“The market is probably more optimistic than it should be,” admits David Rothschild, a researcher at Microsoft and Columbia University who runs PredictWise, a site dedicated to prediction markets. “I have no question the price of staying in the market was inflated, and the price of leaving was deflated” noting that prediction markets put a 25% probability on a Brexit.

The big surprise, he said, came from new polling technology such as the smartphone survey platform PollFish. “The online polls I did went really well,” he said in an interview. “The PollFish polls I did were spot on.”

PollFish, he said, surfaced a nugget of data that almost everyone else missed: The attitudes of undecided votes looked almost identical to Leave voters. Those last-minute deciders proved critical in the Brexit vote. Most pollsters assumed that undecided voters would opt for the status quo (a shaky assumption). Instead, they came down in force on the side of Leave. That was clear in the PollFish data before the voting had finished, says Rothschild.

Those insights are possible, says PollFish, because its surveys can reach an audience of 250 million people through a network of 10,000 smartphone apps. The company’s polls work like an ad network, but instead of ads, they display surveys inside apps users have already downloaded. People can answer a set of questions in return for  in-app rewards or a gift card raffle. PollFish charges $1 per finished survey.

“We can reach a few thousand people in a couple of hours. No one else can do that,” says Ray Beharry, marketing director at PollFish, in an interview.

The key to smartphone polls’ insights is the richness of the dataset. Respondents are anonymous, but their data paints an intimate picture of their everyday lives. PollFish can see (and validate) a respondent’s age and gender, and parse its audience by location, interests, websites visited, phone model and year, purchased apps, and more.

There is solid science to support PollFish’s online approach. An 2015 study pulished in the open-access journal PLoS ONE found that the automated and personalized nature of surveys on mobile phones offered better data. “The findings suggest that people interviewed on mobile devices at a time and place that is convenient for them, even when they are multitasking, can give more trustworthy and accurate answers than those in more traditional spoken interviews,” reported the study.
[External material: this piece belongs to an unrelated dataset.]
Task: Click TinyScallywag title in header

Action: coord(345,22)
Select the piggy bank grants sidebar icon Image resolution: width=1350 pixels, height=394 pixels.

It also found text interviews “tell a different story about a population than answers from voice interviews, potentially altering the policy implications from a survey.”

Brexit proved the method’s potential, says Rothschild. “We’ll be approaching polling very differently in the coming years,” he says. “The data from online polling is very exciting. [It] will let us get different data sets and really understand how different demographics are breaking on different questions.”